*** Begin section ***

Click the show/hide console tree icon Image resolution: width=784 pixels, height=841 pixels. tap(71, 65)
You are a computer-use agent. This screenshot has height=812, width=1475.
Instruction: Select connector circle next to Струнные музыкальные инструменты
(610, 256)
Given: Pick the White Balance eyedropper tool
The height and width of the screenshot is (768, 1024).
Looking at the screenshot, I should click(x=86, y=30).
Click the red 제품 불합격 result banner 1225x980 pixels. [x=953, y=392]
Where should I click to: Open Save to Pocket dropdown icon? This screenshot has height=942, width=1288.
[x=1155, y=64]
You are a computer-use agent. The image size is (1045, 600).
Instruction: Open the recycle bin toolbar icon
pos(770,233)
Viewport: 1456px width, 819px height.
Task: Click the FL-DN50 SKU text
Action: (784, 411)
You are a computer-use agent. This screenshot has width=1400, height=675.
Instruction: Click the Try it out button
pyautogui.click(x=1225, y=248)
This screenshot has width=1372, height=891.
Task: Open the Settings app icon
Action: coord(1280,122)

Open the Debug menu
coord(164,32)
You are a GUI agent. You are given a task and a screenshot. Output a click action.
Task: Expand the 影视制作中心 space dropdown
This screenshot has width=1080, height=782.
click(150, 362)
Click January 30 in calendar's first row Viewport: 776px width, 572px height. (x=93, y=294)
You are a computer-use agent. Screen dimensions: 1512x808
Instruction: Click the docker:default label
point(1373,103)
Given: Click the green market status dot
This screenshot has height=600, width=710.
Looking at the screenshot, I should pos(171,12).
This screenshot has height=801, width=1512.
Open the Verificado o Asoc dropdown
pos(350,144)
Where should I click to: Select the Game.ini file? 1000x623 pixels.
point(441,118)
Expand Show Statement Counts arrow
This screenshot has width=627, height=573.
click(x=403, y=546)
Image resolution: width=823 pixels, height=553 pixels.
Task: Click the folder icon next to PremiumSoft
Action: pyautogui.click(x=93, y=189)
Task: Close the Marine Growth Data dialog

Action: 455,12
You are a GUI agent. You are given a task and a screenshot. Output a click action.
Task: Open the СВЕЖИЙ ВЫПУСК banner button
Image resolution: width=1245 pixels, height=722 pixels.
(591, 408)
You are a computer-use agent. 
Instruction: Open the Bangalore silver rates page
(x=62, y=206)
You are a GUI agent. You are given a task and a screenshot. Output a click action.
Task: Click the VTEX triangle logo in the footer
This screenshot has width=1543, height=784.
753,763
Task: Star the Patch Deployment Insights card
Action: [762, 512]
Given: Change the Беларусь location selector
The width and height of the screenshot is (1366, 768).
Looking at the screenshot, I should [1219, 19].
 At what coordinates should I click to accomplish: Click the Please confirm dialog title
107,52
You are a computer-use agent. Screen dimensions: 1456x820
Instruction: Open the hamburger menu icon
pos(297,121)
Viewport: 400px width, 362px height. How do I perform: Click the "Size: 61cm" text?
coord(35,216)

*** End section ***

### [Exercise]
Please transcribe all of the data above exactly.

### [Answer section]
Click the show/hide console tree icon Image resolution: width=784 pixels, height=841 pixels. tap(71, 65)
You are a computer-use agent. This screenshot has height=812, width=1475.
Instruction: Select connector circle next to Струнные музыкальные инструменты
(610, 256)
Given: Pick the White Balance eyedropper tool
The height and width of the screenshot is (768, 1024).
Looking at the screenshot, I should click(x=86, y=30).
Click the red 제품 불합격 result banner 1225x980 pixels. [x=953, y=392]
Where should I click to: Open Save to Pocket dropdown icon? This screenshot has height=942, width=1288.
[x=1155, y=64]
You are a computer-use agent. The image size is (1045, 600).
Instruction: Open the recycle bin toolbar icon
pos(770,233)
Viewport: 1456px width, 819px height.
Task: Click the FL-DN50 SKU text
Action: (784, 411)
You are a computer-use agent. This screenshot has width=1400, height=675.
Instruction: Click the Try it out button
pyautogui.click(x=1225, y=248)
This screenshot has width=1372, height=891.
Task: Open the Settings app icon
Action: coord(1280,122)

Open the Debug menu
coord(164,32)
You are a GUI agent. You are given a task and a screenshot. Output a click action.
Task: Expand the 影视制作中心 space dropdown
This screenshot has width=1080, height=782.
click(150, 362)
Click January 30 in calendar's first row Viewport: 776px width, 572px height. (x=93, y=294)
You are a computer-use agent. Screen dimensions: 1512x808
Instruction: Click the docker:default label
point(1373,103)
Given: Click the green market status dot
This screenshot has height=600, width=710.
Looking at the screenshot, I should pos(171,12).
This screenshot has height=801, width=1512.
Open the Verificado o Asoc dropdown
pos(350,144)
Where should I click to: Select the Game.ini file? 1000x623 pixels.
point(441,118)
Expand Show Statement Counts arrow
This screenshot has width=627, height=573.
click(x=403, y=546)
Image resolution: width=823 pixels, height=553 pixels.
Task: Click the folder icon next to PremiumSoft
Action: pyautogui.click(x=93, y=189)
Task: Close the Marine Growth Data dialog

Action: 455,12
You are a GUI agent. You are given a task and a screenshot. Output a click action.
Task: Open the СВЕЖИЙ ВЫПУСК banner button
Image resolution: width=1245 pixels, height=722 pixels.
(591, 408)
You are a computer-use agent. 
Instruction: Open the Bangalore silver rates page
(x=62, y=206)
You are a GUI agent. You are given a task and a screenshot. Output a click action.
Task: Click the VTEX triangle logo in the footer
This screenshot has width=1543, height=784.
753,763
Task: Star the Patch Deployment Insights card
Action: [762, 512]
Given: Change the Беларусь location selector
The width and height of the screenshot is (1366, 768).
Looking at the screenshot, I should [1219, 19].
 At what coordinates should I click to accomplish: Click the Please confirm dialog title
107,52
You are a computer-use agent. Screen dimensions: 1456x820
Instruction: Open the hamburger menu icon
pos(297,121)
Viewport: 400px width, 362px height. How do I perform: Click the "Size: 61cm" text?
coord(35,216)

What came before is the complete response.